In the older, chartered universities, staff were able to appeal to the university visitor to adjudicate in disputes.

However, a 2008 Higher Education Funding Council for England toolkit on resolving disputes in higher education says that "to all intents and purposes the university visitor was removed as a 'player' in dispute resolution in universities by the Higher Education Act 2004". Under the terms of the Act, the visitor's role in adjudicating on student complaints has been taken on by the Office of the Independent Adjudicator for Higher Education, which is not open to staff.

The Hefce document proposes the appointment of an "ombudsman" by each higher education institution to carry out functions once provided by a visitor.

Professor Lee compared his situation to that of Josef K, the protagonist of Franz Kafka's story The Trial, who is arrested and accused of a crime that is never made clear and that he did not commit. "I never thought it was really about the allegations, but I could not get any details out of (Mr Watt)," he said.

Times Higher Education understands that the university's chancellor, Brendan Foster, tried to act as a mediator between Professor Lee and Mr Watt.

The vice-chancellor eventually decided to resign on the advice of his lawyer, who suggested that his reputation would be irreparably damaged whatever the investigation's outcome.

"I didn't see many vice-chancellors who'd been suspended coming back and picking up where they left off," Professor Lee said. "I didn't see resigning as an ignoble thing; it was not about running away from clearing my name."

He pointed to Winifred Mercier, the first female vice-principal of Leeds Training College in 1913-15, who resigned after clashing with the Secretary of Education of the day.

"She became convinced that she had lost the confidence of the governors and decided to resign. She was not only giving up the work that she loved but also her means of livelihood. Her story was very much in my thoughts on 11 November," Professor Lee said.

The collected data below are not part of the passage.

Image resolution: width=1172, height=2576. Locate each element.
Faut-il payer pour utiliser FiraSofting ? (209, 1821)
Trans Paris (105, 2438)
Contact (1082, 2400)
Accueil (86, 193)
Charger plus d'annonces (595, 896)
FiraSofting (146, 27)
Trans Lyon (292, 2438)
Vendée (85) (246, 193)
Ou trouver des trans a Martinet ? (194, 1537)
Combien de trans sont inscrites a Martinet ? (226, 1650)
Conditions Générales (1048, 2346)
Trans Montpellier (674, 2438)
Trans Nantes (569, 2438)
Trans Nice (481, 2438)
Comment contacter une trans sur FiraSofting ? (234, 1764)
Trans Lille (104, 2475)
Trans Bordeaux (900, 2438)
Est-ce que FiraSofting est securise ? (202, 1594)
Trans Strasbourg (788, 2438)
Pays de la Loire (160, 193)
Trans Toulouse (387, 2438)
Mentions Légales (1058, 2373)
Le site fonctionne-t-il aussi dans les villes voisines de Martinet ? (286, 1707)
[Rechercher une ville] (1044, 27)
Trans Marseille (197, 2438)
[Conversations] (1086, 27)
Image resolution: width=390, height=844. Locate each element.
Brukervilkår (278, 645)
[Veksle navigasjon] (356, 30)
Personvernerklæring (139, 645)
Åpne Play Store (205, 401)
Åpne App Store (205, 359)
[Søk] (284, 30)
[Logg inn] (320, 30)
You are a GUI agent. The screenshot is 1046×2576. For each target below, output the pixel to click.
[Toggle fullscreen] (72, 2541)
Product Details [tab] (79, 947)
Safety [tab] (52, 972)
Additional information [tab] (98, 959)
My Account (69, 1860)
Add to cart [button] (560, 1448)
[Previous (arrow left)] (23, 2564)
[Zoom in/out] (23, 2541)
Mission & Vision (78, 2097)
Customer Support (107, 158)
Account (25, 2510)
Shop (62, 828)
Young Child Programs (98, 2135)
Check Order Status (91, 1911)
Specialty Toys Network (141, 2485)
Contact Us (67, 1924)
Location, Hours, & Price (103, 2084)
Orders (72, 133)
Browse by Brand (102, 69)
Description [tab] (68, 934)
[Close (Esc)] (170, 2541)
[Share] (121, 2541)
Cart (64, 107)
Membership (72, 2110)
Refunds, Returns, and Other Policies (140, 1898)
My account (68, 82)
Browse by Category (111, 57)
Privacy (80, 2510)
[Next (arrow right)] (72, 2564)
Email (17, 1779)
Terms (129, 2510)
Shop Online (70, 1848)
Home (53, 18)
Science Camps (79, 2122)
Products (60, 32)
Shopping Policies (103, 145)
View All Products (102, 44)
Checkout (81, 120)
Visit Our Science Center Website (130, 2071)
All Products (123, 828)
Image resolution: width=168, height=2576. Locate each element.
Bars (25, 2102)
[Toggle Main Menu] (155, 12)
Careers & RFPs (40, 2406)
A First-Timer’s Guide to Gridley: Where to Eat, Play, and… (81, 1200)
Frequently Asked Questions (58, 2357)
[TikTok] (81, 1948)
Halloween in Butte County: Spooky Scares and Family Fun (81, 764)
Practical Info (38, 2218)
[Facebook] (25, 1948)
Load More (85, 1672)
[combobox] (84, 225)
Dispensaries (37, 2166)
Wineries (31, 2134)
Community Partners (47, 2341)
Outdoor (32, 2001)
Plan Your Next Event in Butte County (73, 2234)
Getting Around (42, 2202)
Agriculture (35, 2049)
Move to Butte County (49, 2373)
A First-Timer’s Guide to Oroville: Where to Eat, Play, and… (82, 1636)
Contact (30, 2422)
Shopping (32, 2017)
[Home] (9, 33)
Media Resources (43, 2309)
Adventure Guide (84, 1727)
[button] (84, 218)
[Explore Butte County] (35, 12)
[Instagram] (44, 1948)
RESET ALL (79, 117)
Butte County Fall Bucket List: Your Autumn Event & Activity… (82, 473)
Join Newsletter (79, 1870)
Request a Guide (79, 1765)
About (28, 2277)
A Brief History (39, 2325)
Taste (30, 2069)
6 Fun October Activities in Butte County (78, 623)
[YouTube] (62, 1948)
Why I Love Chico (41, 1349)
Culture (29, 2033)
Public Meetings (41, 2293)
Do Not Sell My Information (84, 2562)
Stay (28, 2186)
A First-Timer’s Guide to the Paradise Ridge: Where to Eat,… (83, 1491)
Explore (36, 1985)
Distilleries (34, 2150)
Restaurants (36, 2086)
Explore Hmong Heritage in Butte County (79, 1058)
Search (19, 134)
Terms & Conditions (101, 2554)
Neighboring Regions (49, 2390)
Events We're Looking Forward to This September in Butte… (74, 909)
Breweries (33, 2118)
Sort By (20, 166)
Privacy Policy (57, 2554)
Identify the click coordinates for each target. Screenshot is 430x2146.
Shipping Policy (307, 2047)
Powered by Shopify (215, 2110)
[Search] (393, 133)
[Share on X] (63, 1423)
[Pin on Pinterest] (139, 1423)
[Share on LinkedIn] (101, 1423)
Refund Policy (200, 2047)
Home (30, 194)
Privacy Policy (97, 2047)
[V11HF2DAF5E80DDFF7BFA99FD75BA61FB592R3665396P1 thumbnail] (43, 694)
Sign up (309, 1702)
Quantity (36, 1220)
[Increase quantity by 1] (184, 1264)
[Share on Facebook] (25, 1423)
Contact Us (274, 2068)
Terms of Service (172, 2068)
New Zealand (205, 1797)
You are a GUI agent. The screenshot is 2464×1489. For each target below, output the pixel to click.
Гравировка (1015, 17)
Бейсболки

In a speech to the sports faculty shortly after he received the ultimatum, Professor Lee quoted from a book about Miss Mercier, which described her as never currying favour with anyone and turning "a white flame of indignation" on those who were giving "less than the best". Miss Mercier was "ultimately vindicated", he noted.

Differing accounts

There are several discrepancies between Professor Lee's account of events surrounding his resignation and that of the university.

Leeds Met has said that concerns about his "management approach" were raised in his appraisal in late September 2008. Professor Lee received a £20,000 pay rise after the appraisal, and he denies that such concerns were raised.

Geoff Hitchins, the acting chief executive, has also said that links between the vice-chancellor's resignation and disputes over tuition fees "have no basis in fact".

Some Leeds Met staff have called for Mr Watt to resign, arguing that correct disciplinary processes do not appear to have been followed and that details of Professor Lee's appraisal should have been kept confidential.

The university said that Mr Watt, as chair of governors, "acts on behalf of, and with the full support of, the board". It added that Professor Lee will not now be required to undertake the "ambassadorial" duties that were originally planned for him in the months leading up to his formal departure date in August 2009.